• ACTION ITEM
Please transcribe the data below exactly. Leave the pictures out.

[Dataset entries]
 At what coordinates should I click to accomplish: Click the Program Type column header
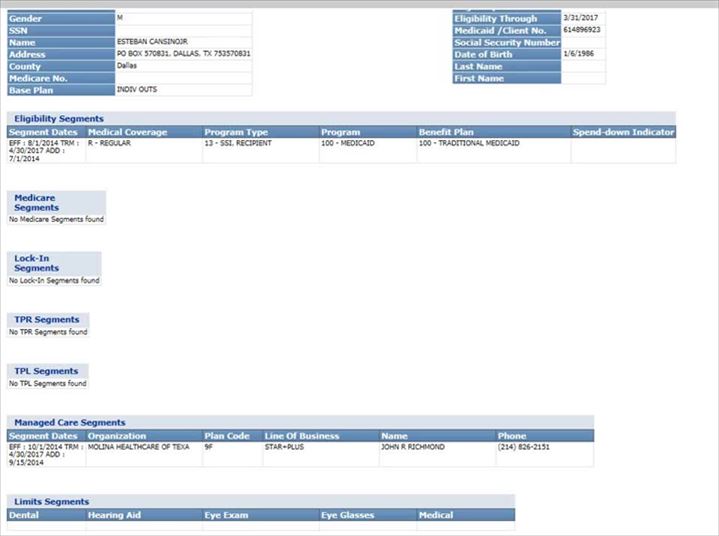pyautogui.click(x=236, y=132)
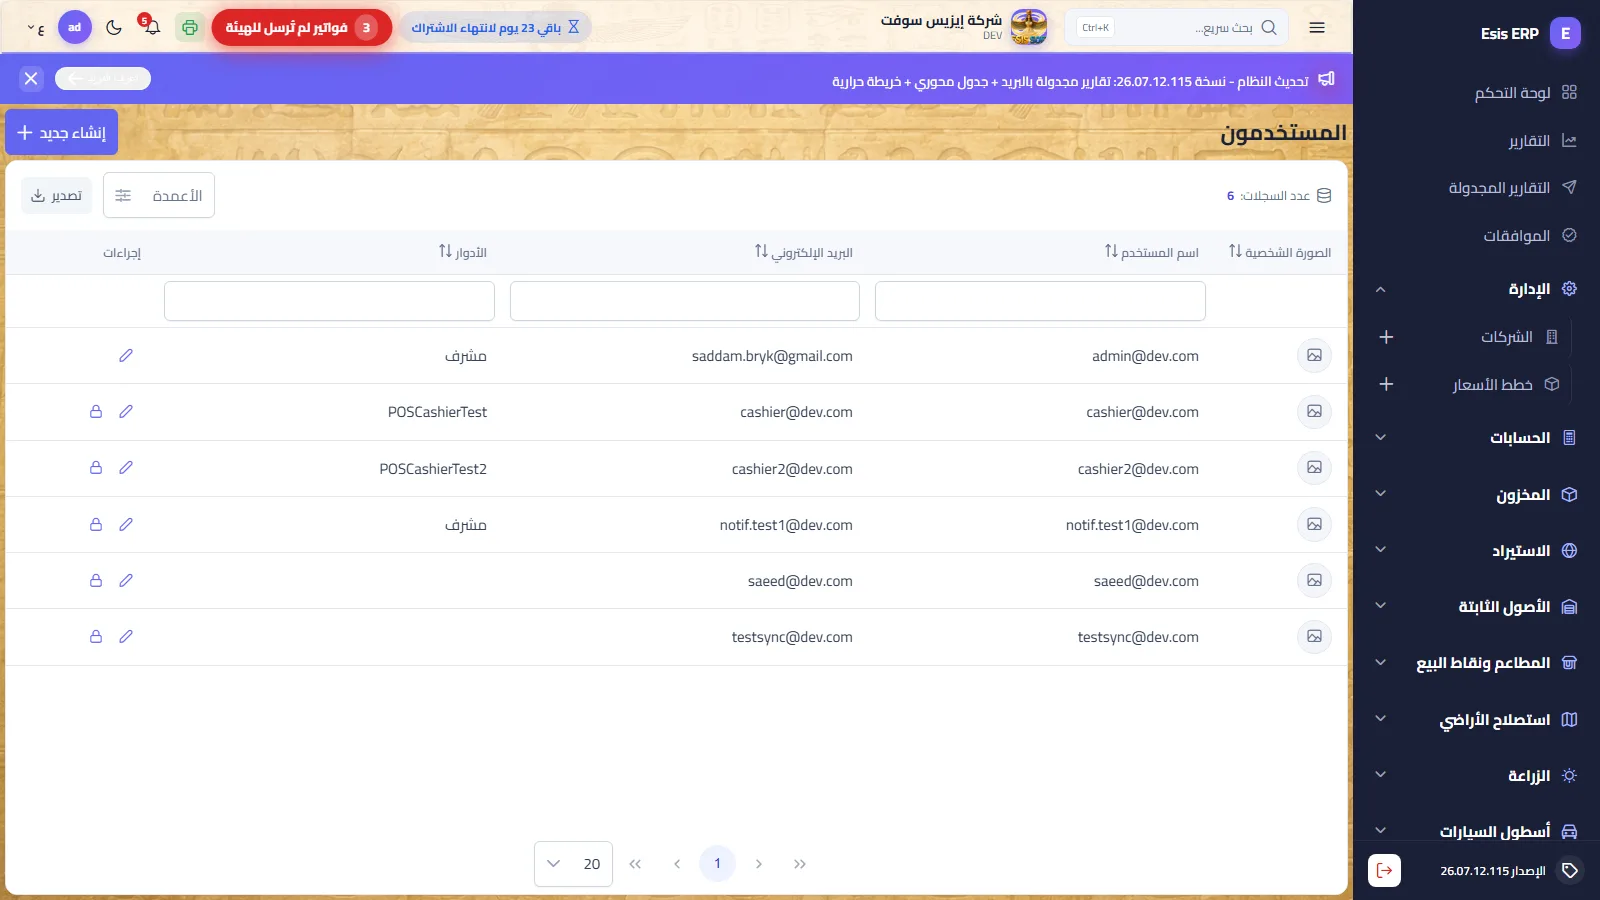Lock the testsync@dev.com user account
The image size is (1600, 900).
[96, 636]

• RESPONSE AREA
 At what coordinates should I click to accomplish: Click the Program Type column header
pyautogui.click(x=236, y=132)
Lock the testsync@dev.com user account
The image size is (1600, 900).
[96, 636]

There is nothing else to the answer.